Famed Southern Alcohol Funny Car Pilot a Little Worse For Wear, But Ready to Race Again.

6/7/04

ommy Payne, in his own way, helped me get involved in drag racing. He didn’t know it then, and he probably doesn’t know it now, but he made an impression on me on that Sunday afternoon in late summer of 1962 that has never left.

The place was Lassiter Mountain Drag Strip in Birmingham, Ala., and Tommy was making a pass in his C/Gas ’55 Chevy, the one I’d seen earlier at the East Lake swimming pool that sported a bored-out 283 and a trio of two-barrel carburetors. That was one of the first hot rods I’d ever seen, and was the first hot rodder I personally knew.

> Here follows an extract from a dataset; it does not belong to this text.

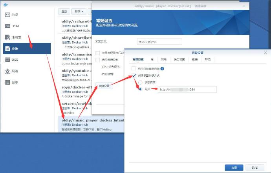The height and width of the screenshot is (173, 271).
Task: Click the 应用 apply button
Action: (234, 167)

I went to grammar school with Tommy Payne, Huffman Grammar School, 1957-’58. He and his brother Louie were well-known even then --- it was Louie who drove his own car, a ’53 Plymouth, to school. He was in the seventh-grade at the time. Tommy followed with his own car only a bit later. Imagine --- they both had their own cars even before they started high school.

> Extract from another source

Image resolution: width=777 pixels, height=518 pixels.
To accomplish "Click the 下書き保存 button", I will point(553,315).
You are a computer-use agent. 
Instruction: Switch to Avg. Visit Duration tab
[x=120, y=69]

Anyway, there I was at Lassiter Mountain, standing on top of the hill that made up staging, and Tommy Payne was blasting his way down the quarter-mile in his C/Gas ’55, when all of a sudden the car spit out its drive shaft. Boom! Clank, clank, clank, and there it came out the back, bouncing off the track and seemingly hanging in the air a good 10 feet above the Chevy, just hanging there until Tommy cleared the explosion and the drive shaft plummeted back to earth. I think he may have torn his pants because of it.

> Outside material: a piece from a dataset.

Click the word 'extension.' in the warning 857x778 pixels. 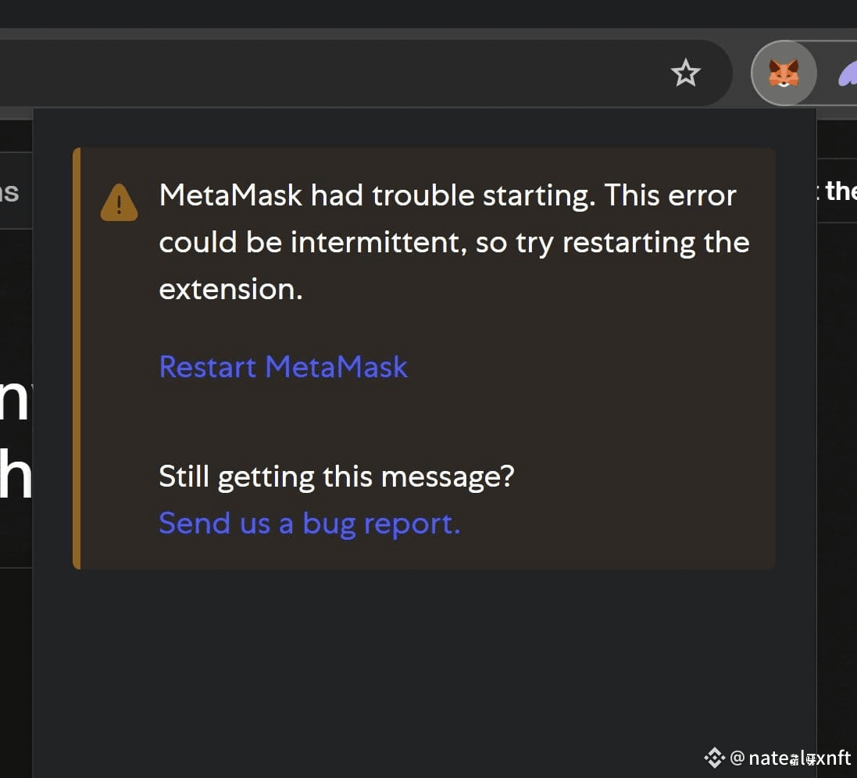tap(230, 289)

I’d never seen anything like it. I thought, "How could a car be so powerful and so fast as to throw a hard piece of metal out its rear end?" Wow! This drag racing stuff was neat. I was, as we straightliners all say at one time or another, hooked. I ended up writing about Lassiter Mountain for drag papers and magazines, and in 1986 I won $1,000 for finishing first in my old Sikora front-engine dragster. I owe Tommy Payne, among others, for a career in drag racing.

Payne graduated to other cars, from gassers to Super Stockers to alcohol Funny Cars (1976 to 2000), and actually ran a nitro Funny Car in 1966 and 1967. If memory serves me right, he once raced a factory-built Super Stock 413 called the “Little Judge,” named after Alabama’s “Fighting Judge,” George Wallace. I heard that he and some pals waited all day at the train station just to get the car unloaded and ready to race.

Now let’s switch to April 2004, the Bama Nationals at Huntsville (Alabama) Dragway. Tommy Payne, now of Montgomery, was there with the latest incarnation of his “Crazy Horse” series of alcohol Funny Cars, a 2002 Firehawk that set low elapsed time of the eighth-mile event at 3.96 at 187 mph, good for No. 1 in TA/FC. “It has gone quicker, a 3.89 at 193 at San Antonio,” Tommy told me.

Strange thing, though --- a guy named John Sullivan of Ohio was driving the “Horse” --- evidently very capably, too. That’s the first time I’d seen Payne out of the driver’s chair. He was doing all the tuning.